** EXTRACTO DE ORIGEN **

┄┄┄┄┄┄┄┄┄┄

El 16 de marzo de 1978 Aldo Moro, presidente de la Democracia Cristiana italiana, era secuestrado por un Comando de las Brigadas Rojas. Durante los dos meses que duró el secuestro, rodeado de dudas y sospechas, se sucedieron constantes maniobras en el aparato del Estado, en su propio partido y por parte de la CIA y el Gobierno norteamericano, que terminaron finalmente con Aldo Moro asesinado y su estrategia del compromiso histórico, que buscaba un acuerdo de Gobierno con el poderoso Partido Comunista Italiano (PCI), abandonada definitivamente.

La serie de Marco Bellocchio, que se puede ver en Filmin, aborda en seis capítulos las diferentes tramas que rodearon el secuestro de Moro y cómo sus propios compañeros de Gobierno y partido, incluyendo el papa Pablo VI, amigo personal de Moro y de su familia, le abandonaron y sacrificaron.

La razón, como bien se refleja al comienzo de la serie, fue su apuesta por llegar a un entendimiento con el PCI, que en las elecciones de 1976 obtuvo un resultado histórico amenazando el predominio de la Democracia Cristina y poniendo sobre la mesa la posibilidad de un futuro Gobierno encabezado por los comunistas. La Democracia Cristiana había gobernado ininterrumpidamente Italia desde la caída del fascismo, actuando como una pieza clave del imperialismo norteamericano en la contención del “comunismo” en Europa y contando para ello con la colaboración de la mafia.

Aldo Moro había sido presidente del Consejo de Ministros y ministro de Asuntos Exteriores hasta en dos ocasiones, era un ferviente católico y carecía de cualquier tipo de veleidad izquierdista. Al revés, era un elemento profundamente conservador. Sin embargo, consideraba que era necesario integrar aún más al PCI en el juego parlamentario e institucional, incluso dentro de las máximas responsabilidades gubernamentales, con el objetivo de garantizar el futuro del capitalismo italiano y conjurar nuevas crisis revolucionarias que pudieran poner en cuestión el poder de la clase dominante.

┄┄┄┄┄┄┄┄┄┄

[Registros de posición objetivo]
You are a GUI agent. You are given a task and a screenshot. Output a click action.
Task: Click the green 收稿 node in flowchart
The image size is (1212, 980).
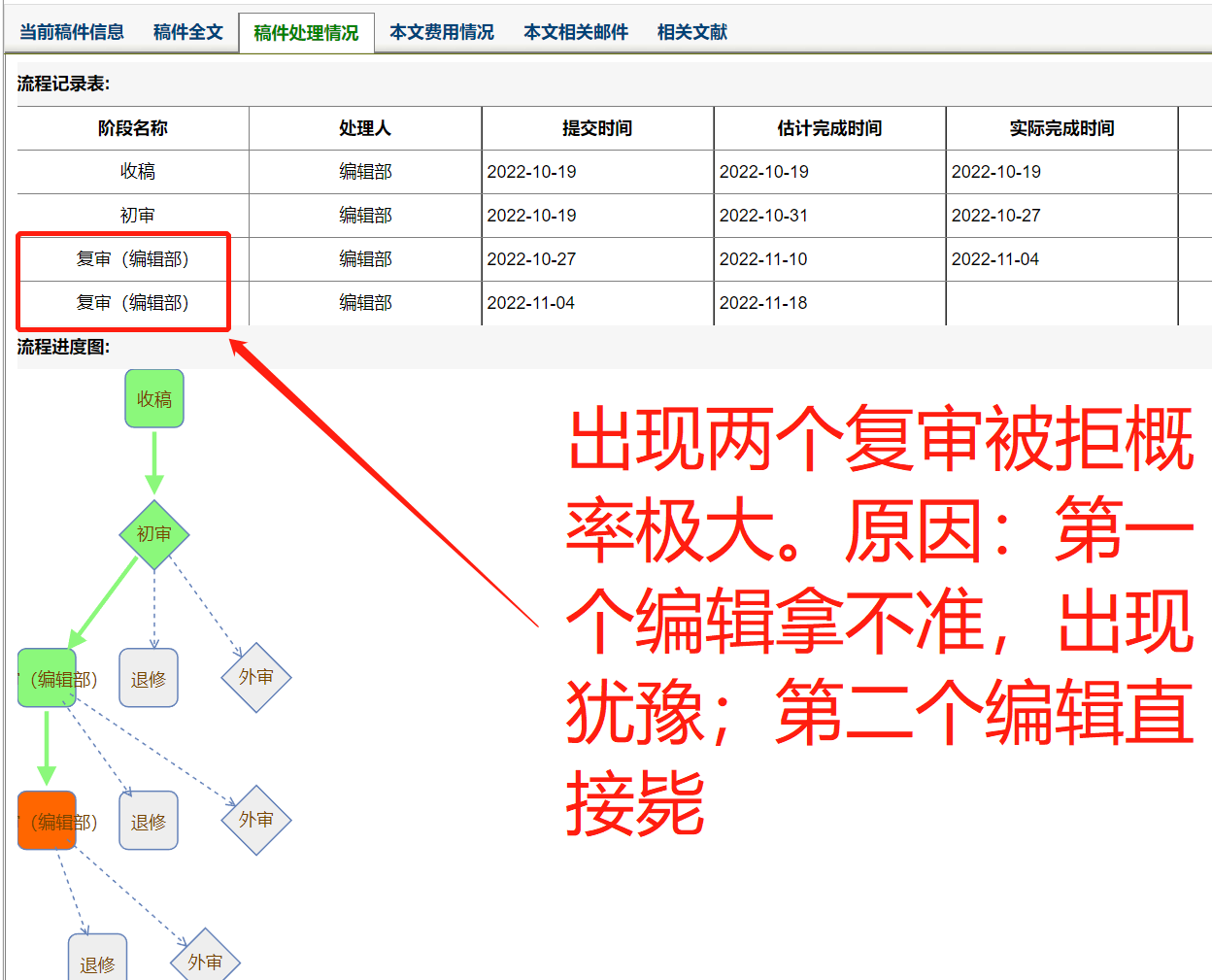point(153,398)
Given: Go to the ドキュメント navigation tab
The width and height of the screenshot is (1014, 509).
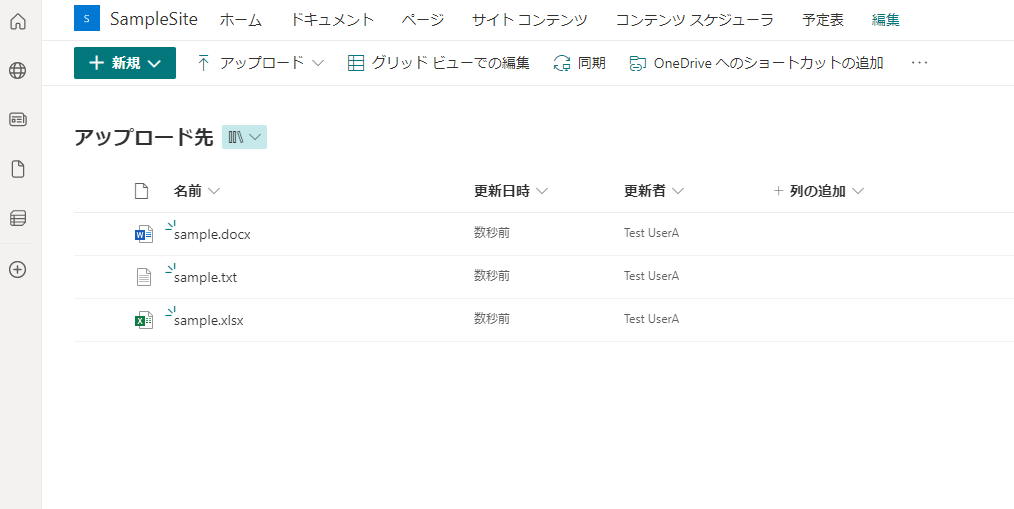Looking at the screenshot, I should 332,20.
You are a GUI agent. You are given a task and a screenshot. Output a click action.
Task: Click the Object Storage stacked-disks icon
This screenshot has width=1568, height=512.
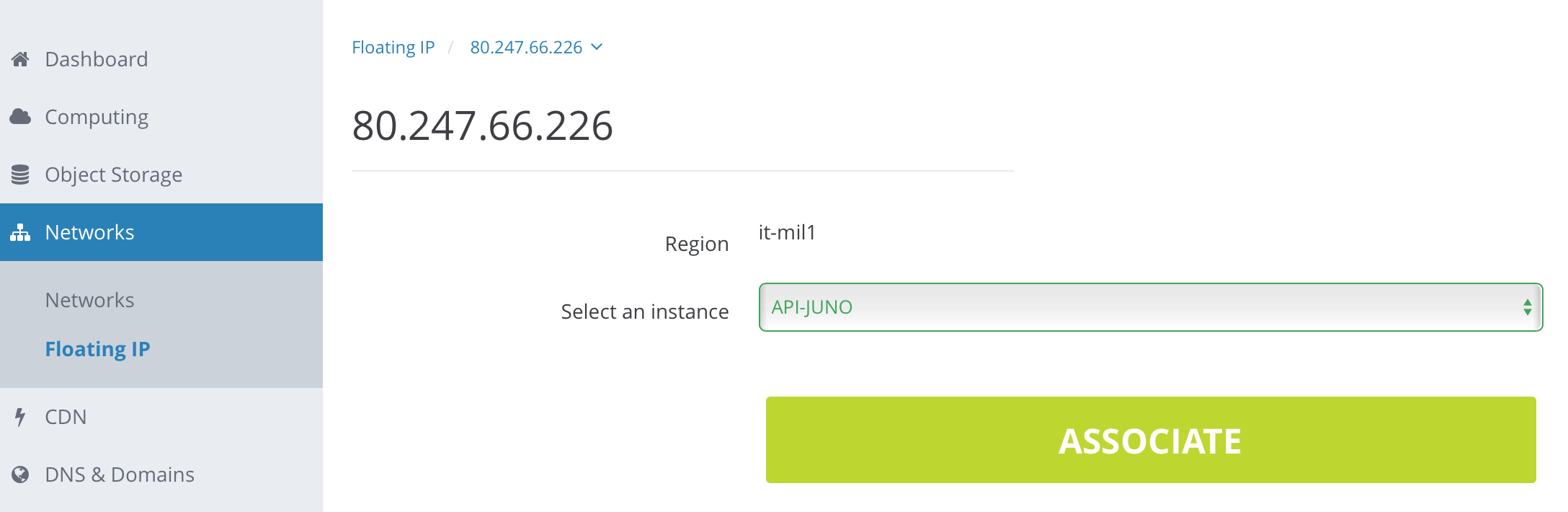click(x=19, y=174)
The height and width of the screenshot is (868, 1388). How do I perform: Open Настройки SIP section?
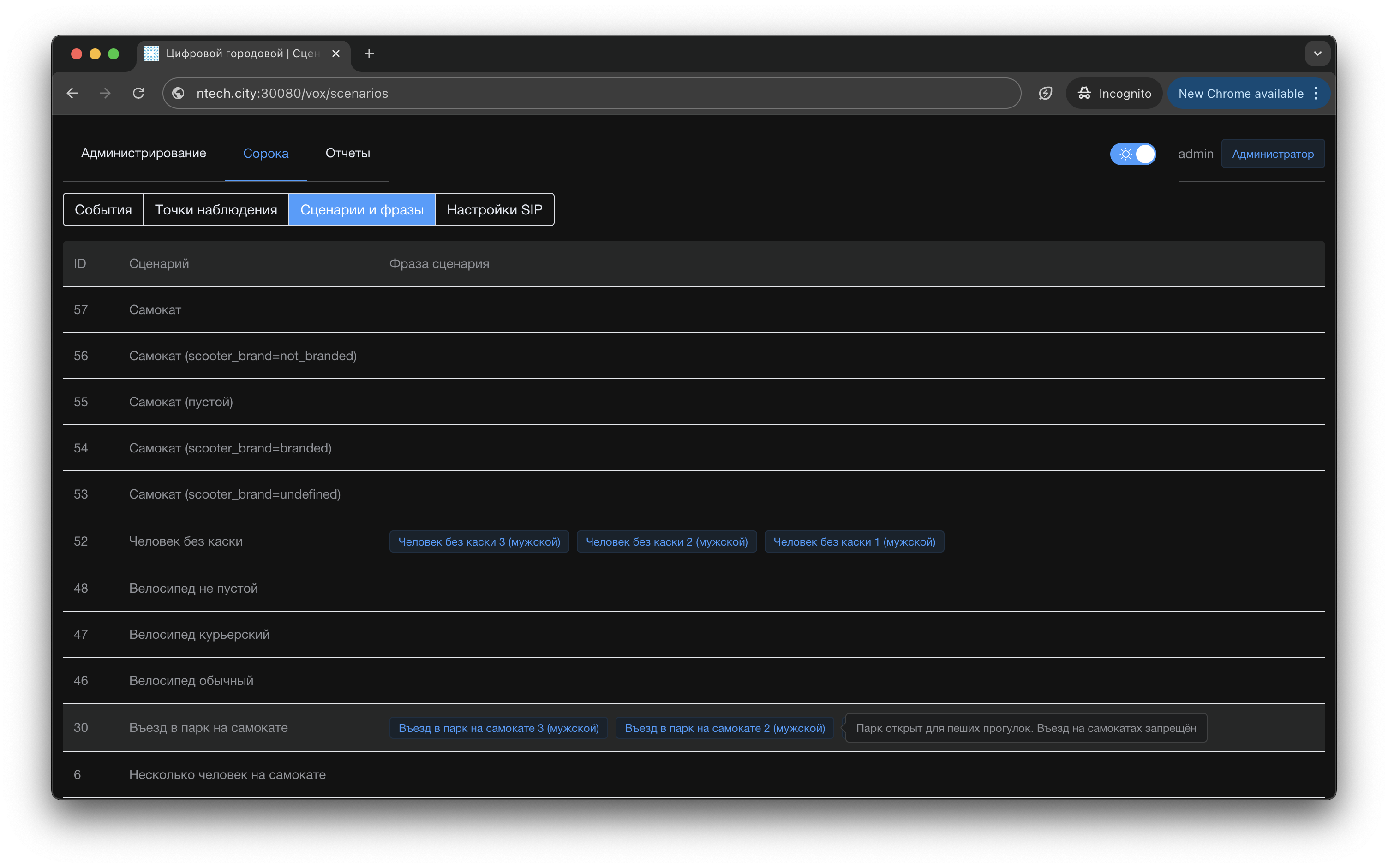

┄┄┄┄┄┄┄┄┄┄

Reproduzca textualmente el pasaje del texto sobre el secuestro de Aldo Moro que va desde "El 16 de marzo" hasta "(PCI), abandonada definitivamente.".

** RESPUESTA ESCRITA **
El 16 de marzo de 1978 Aldo Moro, presidente de la Democracia Cristiana italiana, era secuestrado por un Comando de las Brigadas Rojas. Durante los dos meses que duró el secuestro, rodeado de dudas y sospechas, se sucedieron constantes maniobras en el aparato del Estado, en su propio partido y por parte de la CIA y el Gobierno norteamericano, que terminaron finalmente con Aldo Moro asesinado y su estrategia del compromiso histórico, que buscaba un acuerdo de Gobierno con el poderoso Partido Comunista Italiano (PCI), abandonada definitivamente.